## Task statement
From the entries below, output the line with "Bracelets (316, 221)" and each following line up to and including the line with "Transizione Energetica Sostenibilità", exactly as written.
• • • •
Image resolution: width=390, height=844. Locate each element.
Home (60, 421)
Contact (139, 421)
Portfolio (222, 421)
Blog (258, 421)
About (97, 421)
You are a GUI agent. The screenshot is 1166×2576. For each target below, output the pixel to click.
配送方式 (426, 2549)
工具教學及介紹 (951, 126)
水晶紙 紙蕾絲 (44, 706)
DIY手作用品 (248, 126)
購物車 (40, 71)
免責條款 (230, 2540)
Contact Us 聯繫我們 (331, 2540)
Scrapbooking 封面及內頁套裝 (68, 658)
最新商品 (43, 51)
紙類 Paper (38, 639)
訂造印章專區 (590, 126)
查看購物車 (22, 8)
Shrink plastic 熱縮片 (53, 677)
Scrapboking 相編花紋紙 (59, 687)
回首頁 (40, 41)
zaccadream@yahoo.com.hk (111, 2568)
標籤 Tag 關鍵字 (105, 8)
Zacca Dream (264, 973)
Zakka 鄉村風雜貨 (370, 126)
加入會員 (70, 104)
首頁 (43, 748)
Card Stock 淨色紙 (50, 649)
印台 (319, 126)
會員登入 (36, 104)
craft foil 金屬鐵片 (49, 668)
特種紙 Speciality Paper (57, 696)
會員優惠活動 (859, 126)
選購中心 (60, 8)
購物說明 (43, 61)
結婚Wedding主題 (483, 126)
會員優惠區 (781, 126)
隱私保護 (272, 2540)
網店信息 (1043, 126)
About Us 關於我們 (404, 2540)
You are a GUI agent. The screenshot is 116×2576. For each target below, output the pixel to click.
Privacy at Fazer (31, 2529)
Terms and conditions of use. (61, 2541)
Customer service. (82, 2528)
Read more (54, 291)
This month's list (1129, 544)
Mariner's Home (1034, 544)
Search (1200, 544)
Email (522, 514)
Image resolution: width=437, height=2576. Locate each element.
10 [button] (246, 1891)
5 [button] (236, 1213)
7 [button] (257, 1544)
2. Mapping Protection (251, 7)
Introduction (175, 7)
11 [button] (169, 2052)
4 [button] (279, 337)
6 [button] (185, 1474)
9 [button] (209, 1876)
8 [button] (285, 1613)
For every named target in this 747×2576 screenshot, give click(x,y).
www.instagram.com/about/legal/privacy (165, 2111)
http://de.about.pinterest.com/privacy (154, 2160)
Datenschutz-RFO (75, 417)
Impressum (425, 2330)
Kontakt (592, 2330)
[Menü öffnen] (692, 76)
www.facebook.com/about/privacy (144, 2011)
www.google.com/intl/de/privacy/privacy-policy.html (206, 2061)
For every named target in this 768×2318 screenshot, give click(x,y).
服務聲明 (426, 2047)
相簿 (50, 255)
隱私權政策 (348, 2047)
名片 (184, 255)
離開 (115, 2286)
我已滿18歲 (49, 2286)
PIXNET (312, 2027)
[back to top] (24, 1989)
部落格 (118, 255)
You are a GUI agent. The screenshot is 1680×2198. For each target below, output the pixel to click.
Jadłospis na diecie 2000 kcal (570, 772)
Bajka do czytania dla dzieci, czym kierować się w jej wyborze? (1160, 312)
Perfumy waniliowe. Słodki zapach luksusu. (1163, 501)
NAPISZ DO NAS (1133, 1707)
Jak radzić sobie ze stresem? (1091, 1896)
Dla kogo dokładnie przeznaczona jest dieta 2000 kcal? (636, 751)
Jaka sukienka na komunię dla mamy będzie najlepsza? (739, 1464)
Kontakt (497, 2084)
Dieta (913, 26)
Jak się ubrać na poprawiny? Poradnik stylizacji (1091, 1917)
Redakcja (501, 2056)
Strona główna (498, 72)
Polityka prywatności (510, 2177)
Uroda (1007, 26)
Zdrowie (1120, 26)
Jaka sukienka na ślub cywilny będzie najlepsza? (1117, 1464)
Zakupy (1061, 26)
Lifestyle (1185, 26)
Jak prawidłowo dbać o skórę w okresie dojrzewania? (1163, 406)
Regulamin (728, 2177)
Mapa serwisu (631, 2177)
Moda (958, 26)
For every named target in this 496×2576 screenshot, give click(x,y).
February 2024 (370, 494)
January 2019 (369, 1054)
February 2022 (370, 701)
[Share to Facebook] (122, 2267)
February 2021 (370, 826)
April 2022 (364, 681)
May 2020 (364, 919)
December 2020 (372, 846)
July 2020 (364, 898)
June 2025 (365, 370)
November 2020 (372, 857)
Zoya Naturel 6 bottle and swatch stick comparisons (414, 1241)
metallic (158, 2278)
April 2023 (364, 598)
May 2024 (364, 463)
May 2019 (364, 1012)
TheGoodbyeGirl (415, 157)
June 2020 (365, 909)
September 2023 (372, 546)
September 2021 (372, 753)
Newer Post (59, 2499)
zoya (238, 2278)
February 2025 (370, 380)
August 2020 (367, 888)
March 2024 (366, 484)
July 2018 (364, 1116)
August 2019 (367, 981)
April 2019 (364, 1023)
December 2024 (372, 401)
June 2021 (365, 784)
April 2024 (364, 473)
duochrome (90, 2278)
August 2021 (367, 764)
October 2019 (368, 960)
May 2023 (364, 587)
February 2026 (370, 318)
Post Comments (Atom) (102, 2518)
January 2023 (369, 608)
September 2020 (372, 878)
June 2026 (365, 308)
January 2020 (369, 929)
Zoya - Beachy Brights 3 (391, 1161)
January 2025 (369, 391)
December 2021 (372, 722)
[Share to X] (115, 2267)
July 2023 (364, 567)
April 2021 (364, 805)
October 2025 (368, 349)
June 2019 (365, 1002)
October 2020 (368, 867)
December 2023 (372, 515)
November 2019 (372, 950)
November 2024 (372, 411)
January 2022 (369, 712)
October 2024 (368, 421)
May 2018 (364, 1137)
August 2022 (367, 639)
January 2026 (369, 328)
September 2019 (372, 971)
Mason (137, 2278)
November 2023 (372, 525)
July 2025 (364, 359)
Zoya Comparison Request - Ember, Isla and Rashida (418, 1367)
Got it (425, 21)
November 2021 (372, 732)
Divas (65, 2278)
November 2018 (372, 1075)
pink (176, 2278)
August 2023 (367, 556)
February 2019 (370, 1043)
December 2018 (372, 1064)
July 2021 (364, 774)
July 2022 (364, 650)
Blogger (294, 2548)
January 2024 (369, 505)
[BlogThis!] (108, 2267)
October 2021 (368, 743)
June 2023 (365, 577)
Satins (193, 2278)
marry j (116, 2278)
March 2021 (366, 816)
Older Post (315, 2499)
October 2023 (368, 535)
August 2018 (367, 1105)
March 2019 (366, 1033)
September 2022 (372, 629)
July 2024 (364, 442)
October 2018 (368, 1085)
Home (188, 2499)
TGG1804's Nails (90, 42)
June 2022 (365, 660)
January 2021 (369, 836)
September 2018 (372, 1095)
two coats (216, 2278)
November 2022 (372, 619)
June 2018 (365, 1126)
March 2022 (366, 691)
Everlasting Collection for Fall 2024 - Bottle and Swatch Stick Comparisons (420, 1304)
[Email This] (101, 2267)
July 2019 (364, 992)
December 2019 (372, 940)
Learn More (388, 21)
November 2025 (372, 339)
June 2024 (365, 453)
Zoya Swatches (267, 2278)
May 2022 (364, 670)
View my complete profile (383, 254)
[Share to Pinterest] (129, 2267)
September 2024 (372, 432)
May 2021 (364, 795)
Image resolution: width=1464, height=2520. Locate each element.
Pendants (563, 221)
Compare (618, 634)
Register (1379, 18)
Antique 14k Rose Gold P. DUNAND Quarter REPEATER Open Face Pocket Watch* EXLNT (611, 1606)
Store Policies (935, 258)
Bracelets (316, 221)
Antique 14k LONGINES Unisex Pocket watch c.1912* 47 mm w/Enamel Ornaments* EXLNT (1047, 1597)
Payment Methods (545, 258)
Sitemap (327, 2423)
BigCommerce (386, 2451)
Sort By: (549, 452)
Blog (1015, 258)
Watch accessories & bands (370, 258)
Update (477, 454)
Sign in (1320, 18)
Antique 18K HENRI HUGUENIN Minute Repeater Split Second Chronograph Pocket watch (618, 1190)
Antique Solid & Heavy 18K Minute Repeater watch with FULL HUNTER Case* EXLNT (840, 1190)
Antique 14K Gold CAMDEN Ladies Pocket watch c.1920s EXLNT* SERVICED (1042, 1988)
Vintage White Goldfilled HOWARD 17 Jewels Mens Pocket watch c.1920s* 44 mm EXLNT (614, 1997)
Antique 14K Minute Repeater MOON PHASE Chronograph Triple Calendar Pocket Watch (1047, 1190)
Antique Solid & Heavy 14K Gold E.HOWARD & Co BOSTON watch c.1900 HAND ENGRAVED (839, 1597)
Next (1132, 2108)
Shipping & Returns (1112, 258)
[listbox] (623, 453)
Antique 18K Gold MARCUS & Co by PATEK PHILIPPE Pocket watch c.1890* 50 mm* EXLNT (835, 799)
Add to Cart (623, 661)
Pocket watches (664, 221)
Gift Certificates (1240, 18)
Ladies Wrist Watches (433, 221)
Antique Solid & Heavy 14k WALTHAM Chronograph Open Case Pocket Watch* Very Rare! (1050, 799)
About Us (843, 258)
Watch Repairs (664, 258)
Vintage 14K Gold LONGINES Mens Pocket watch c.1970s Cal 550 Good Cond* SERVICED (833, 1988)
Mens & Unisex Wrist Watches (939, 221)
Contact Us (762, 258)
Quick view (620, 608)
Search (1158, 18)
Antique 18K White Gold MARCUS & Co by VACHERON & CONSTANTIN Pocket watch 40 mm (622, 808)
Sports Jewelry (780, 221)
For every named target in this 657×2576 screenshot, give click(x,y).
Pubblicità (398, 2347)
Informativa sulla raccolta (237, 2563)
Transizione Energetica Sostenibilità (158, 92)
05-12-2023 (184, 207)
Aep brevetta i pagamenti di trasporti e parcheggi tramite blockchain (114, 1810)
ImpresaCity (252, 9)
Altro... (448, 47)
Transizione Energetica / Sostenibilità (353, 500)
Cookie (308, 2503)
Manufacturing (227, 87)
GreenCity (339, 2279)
• • • •
## Exercise output
Bracelets (316, 221)
Antique 14k LONGINES Unisex Pocket watch c.1912* 47 mm w/Enamel Ornaments* EXLNT (1047, 1597)
Payment Methods (545, 258)
Sitemap (327, 2423)
BigCommerce (386, 2451)
Sort By: (549, 452)
Blog (1015, 258)
Watch accessories & bands (370, 258)
Update (477, 454)
Sign in (1320, 18)
Antique 18K HENRI HUGUENIN Minute Repeater Split Second Chronograph Pocket watch (618, 1190)
Antique Solid & Heavy 18K Minute Repeater watch with FULL HUNTER Case* EXLNT (840, 1190)
Antique 14K Gold CAMDEN Ladies Pocket watch c.1920s EXLNT* SERVICED (1042, 1988)
Vintage White Goldfilled HOWARD 17 Jewels Mens Pocket watch c.1920s* 44 mm EXLNT (614, 1997)
Antique 14K Minute Repeater MOON PHASE Chronograph Triple Calendar Pocket Watch (1047, 1190)
Antique Solid & Heavy 14K Gold E.HOWARD & Co BOSTON watch c.1900 HAND ENGRAVED (839, 1597)
Next (1132, 2108)
Shipping & Returns (1112, 258)
[listbox] (623, 453)
Antique 18K Gold MARCUS & Co by PATEK PHILIPPE Pocket watch c.1890* 50 mm* EXLNT (835, 799)
Add to Cart (623, 661)
Pocket watches (664, 221)
Gift Certificates (1240, 18)
Ladies Wrist Watches (433, 221)
Antique Solid & Heavy 14k WALTHAM Chronograph Open Case Pocket Watch* Very Rare! (1050, 799)
About Us (843, 258)
Watch Repairs (664, 258)
Vintage 14K Gold LONGINES Mens Pocket watch c.1970s Cal 550 Good Cond* SERVICED (833, 1988)
Mens & Unisex Wrist Watches (939, 221)
Contact Us (762, 258)
Quick view (620, 608)
Search (1158, 18)
Antique 18K White Gold MARCUS & Co by VACHERON & CONSTANTIN Pocket watch 40 mm (622, 808)
Sports Jewelry (780, 221)
For every named target in this 657×2576 screenshot, give click(x,y).
Pubblicità (398, 2347)
Informativa sulla raccolta (237, 2563)
Transizione Energetica Sostenibilità (158, 92)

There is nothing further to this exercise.